FACTS is already at work here in the U.S. The Bonneville Power Administration utilizes it in their Slatt Substation, and the New York Power Authority has FACTS at Marcy. In fact, there are nine spots nationwide that either have FACTS or plan to incorporate it within the year–plus nine others worldwide.

Stahlkopf declared FACTS “the most cost effective way to increase power flow.”

But, understanding the benefits of FACTS technology is only scratching the surface of what you need to wrap your evil little mind around to truly run a smooth lair. Having the know-how is one thing, applying it is another.

The Eagle Pass/Piedras Negras Tie dedication of July 27th was all about FACTS application, and an evil genius worth his salt would have been there. A back-to-back tie linking Mexico’s Comision Federal de Electricidad (CFE) and Texas’ Central Power and Light (a division of American Electric Power), it replaces the age-old mechanical tie of days gone by. No longer will transfer between the two different-frequency power systems require systematic shutdowns. Now, with FACTS, those transfers can occur without interrupting South Texans’ nightly dose of Jeopardy!

“Today we are dedicating a different type of international bridge, an electrical interconnection that will bring two cities and two countries closer together,” said AEP chairman Linn Draper. The Eagle Pass/Piedras Negras tie could, in fact, be just the first in a superhighway of such bridges.

Florencio Aboytes of CFE said, if all goes well, more connections between CFE and the Electric Reliability Council of Texas (ERCOT) could be on the horizon, including ones between Brownsville, Texas and Matamoros, Mexico; Laredo, Texas and Nuevo Laredo, Mexico; McAllen, Texas and Reynosa, Mexico.

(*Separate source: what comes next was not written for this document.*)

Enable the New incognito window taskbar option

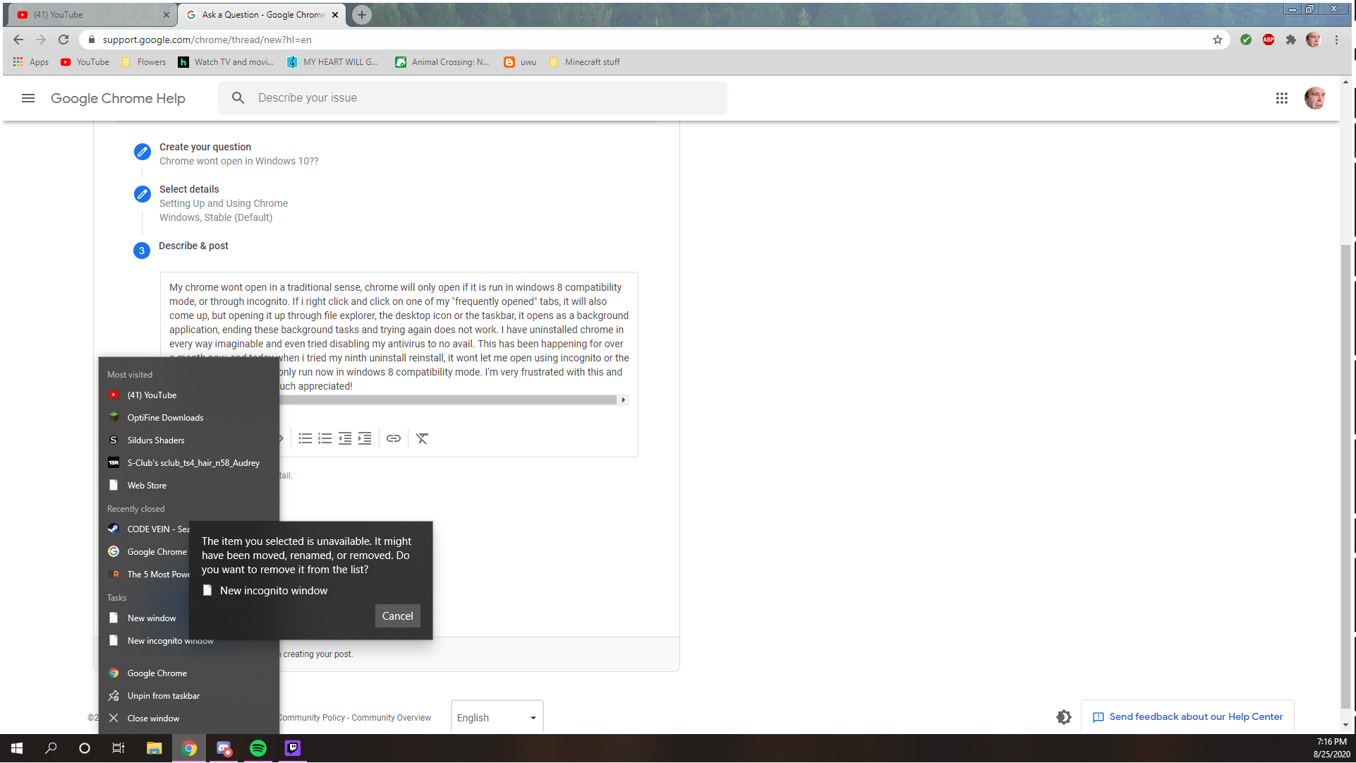[x=207, y=589]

While the Eagle Pass/Piedras Negras tie will be used mainly for emergencies, the 35,666 MW of Mexican capacity is, indeed, a nice safety net-including the 5,249 MW in the CFE northeast area adjacent to Eagle Pass. Add to that over 100 current requests for generation interconnection in the South Texas area (according to Ken Donohoo of ERCOT), and the potential is incredible. With areas like Laredo-growing by leaps and bounds in population but not generation-leading the list of possible voltage collapse areas, the Eagle Pass/Piedras Negras 36 MW DC tie may be heralding a significant storm on the horizon-one drastically needed in this parched electrical landscape. And an occasional evil genius or two (in disguise of course) milling about can be tolerated under such extraordinary circumstances.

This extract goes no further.